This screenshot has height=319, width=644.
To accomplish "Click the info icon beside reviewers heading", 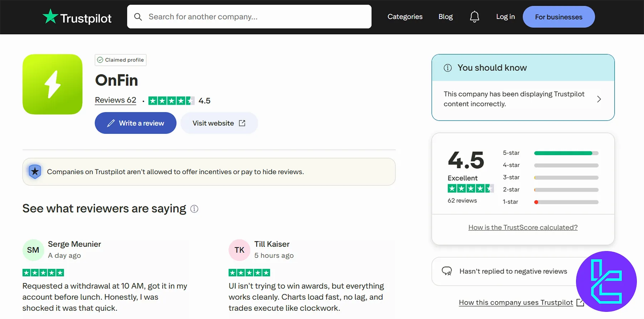I will [x=194, y=209].
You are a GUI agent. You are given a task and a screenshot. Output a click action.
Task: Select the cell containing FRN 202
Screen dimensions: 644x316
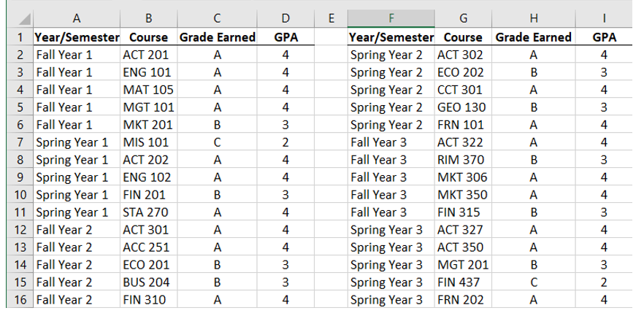[x=463, y=300]
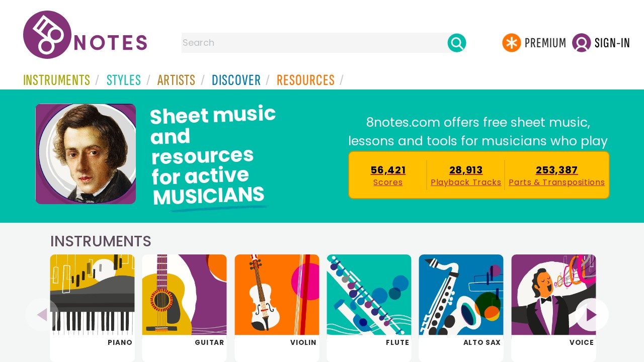Viewport: 644px width, 362px height.
Task: Click the 8notes logo icon
Action: (x=47, y=35)
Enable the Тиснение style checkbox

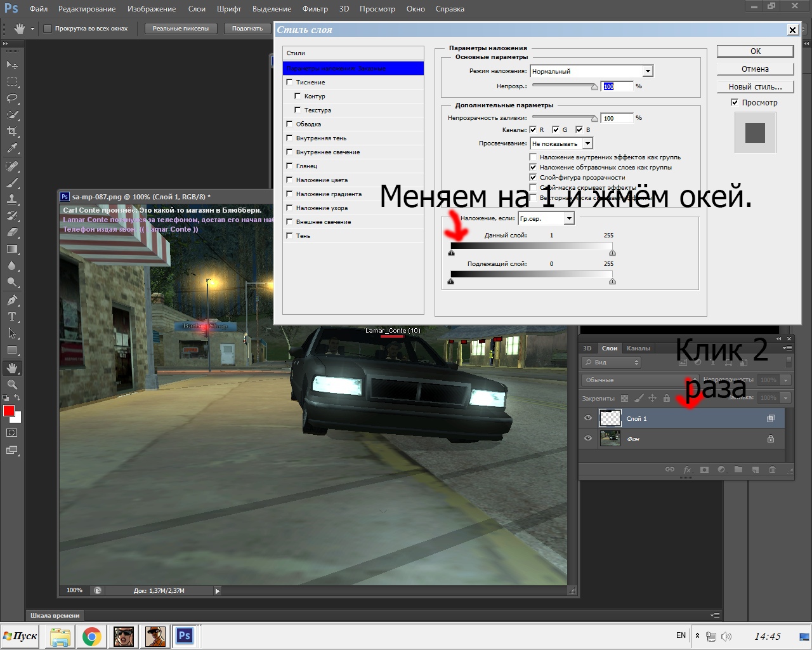pyautogui.click(x=290, y=83)
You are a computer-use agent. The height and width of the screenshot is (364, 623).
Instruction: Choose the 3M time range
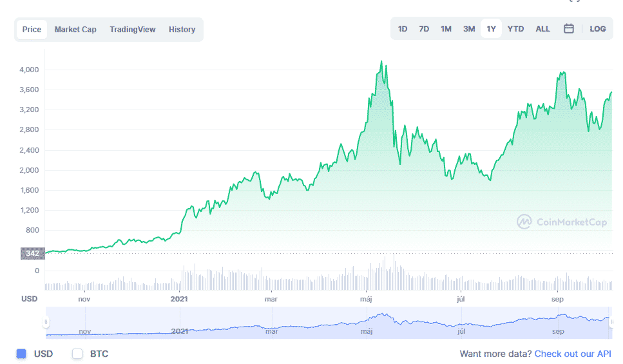coord(469,29)
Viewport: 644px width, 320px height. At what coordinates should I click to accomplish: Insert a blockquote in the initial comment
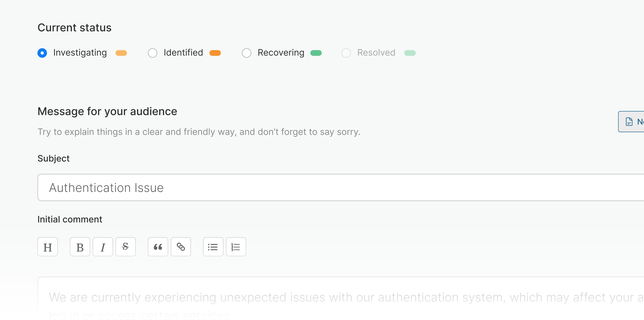point(158,247)
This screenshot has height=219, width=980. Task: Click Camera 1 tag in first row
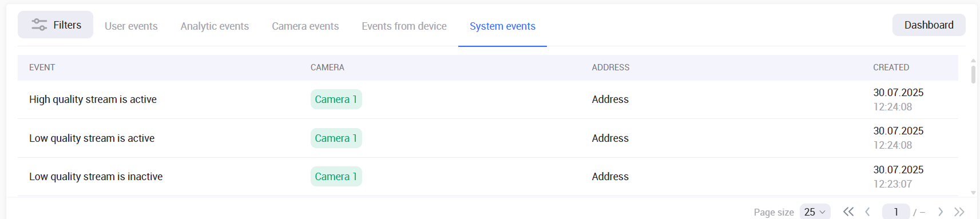[x=336, y=99]
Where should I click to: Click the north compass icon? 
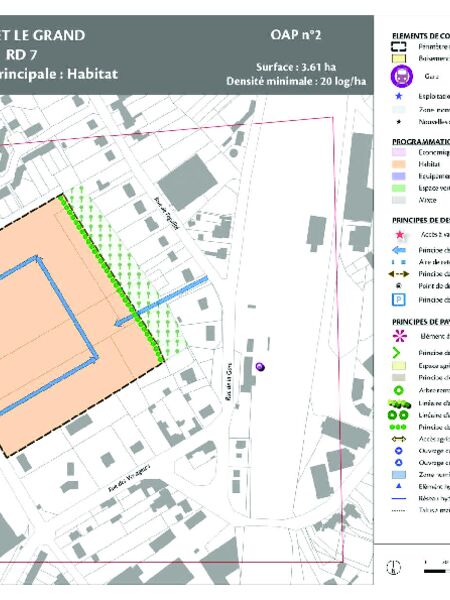click(x=393, y=567)
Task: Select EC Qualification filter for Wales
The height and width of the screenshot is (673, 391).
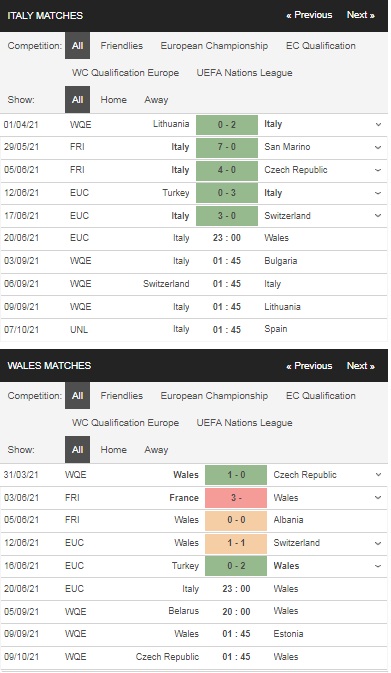Action: 321,396
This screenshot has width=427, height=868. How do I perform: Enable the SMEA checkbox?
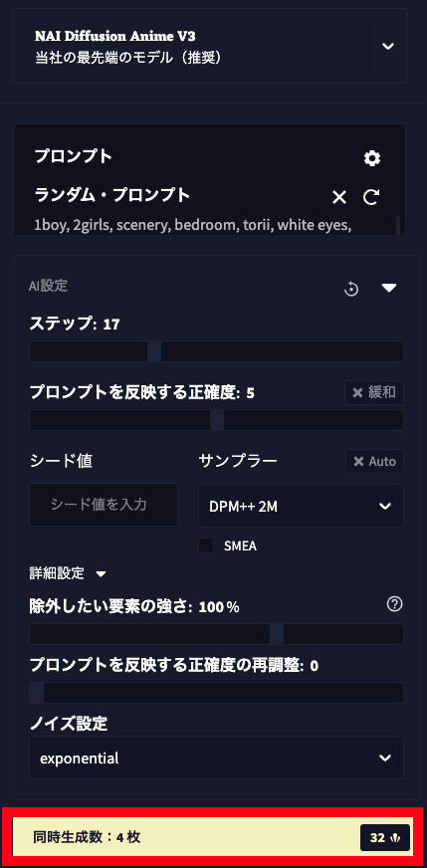point(206,545)
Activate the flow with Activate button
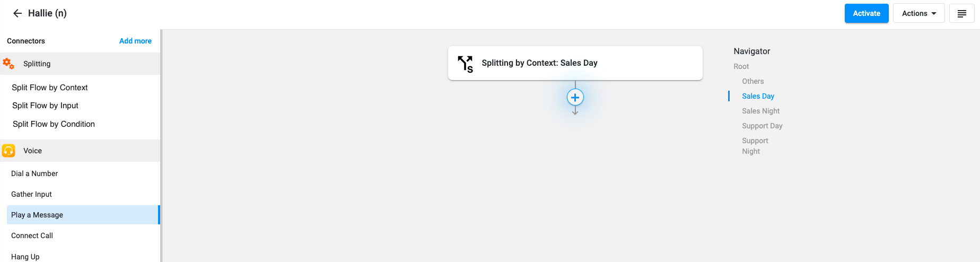The height and width of the screenshot is (262, 980). point(867,13)
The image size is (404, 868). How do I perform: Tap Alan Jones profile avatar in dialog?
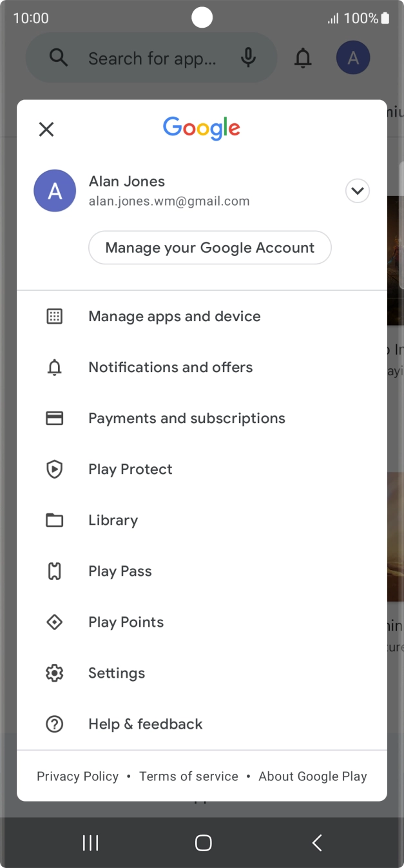(55, 191)
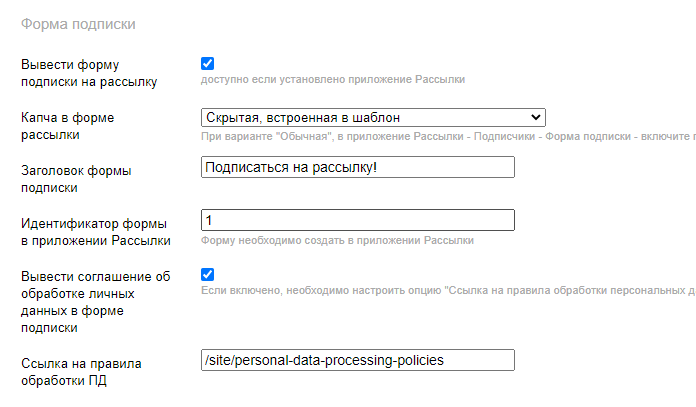Click the captcha dropdown chevron arrow
Screen dimensions: 696x407
(537, 118)
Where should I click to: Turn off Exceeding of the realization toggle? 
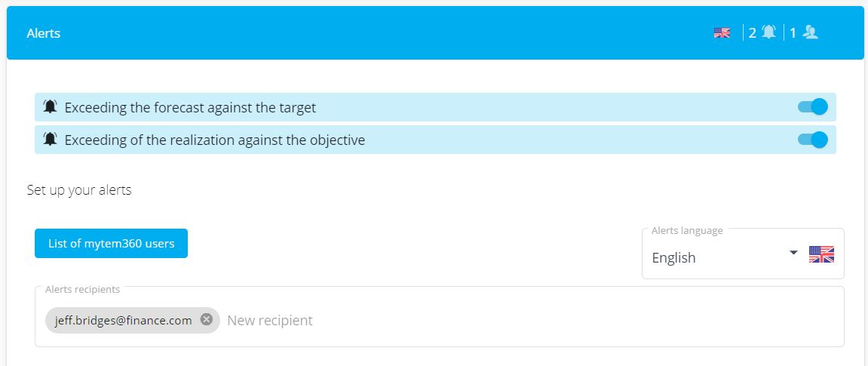[x=813, y=140]
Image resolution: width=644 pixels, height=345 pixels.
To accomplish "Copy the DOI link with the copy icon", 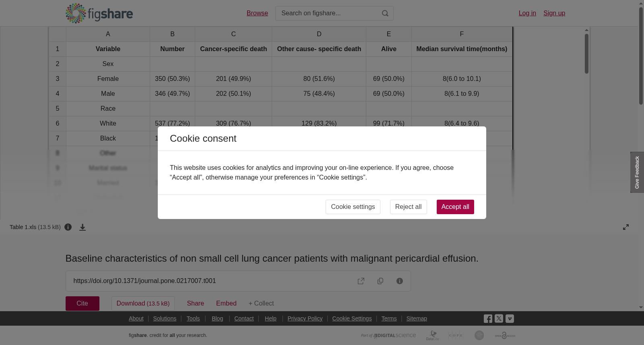I will coord(380,281).
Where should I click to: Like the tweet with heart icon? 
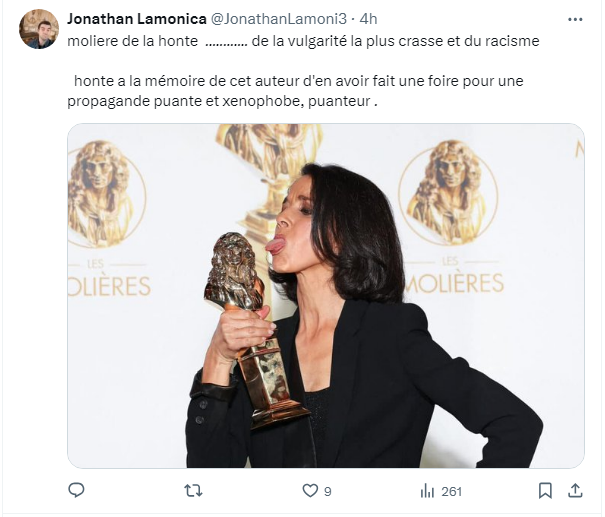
§ §
Task: The expected output is every line from the material above where "Select" can be found.

Answer below:
Task: Select the cell containing FRN 202
Task: Select EC Qualification filter for Wales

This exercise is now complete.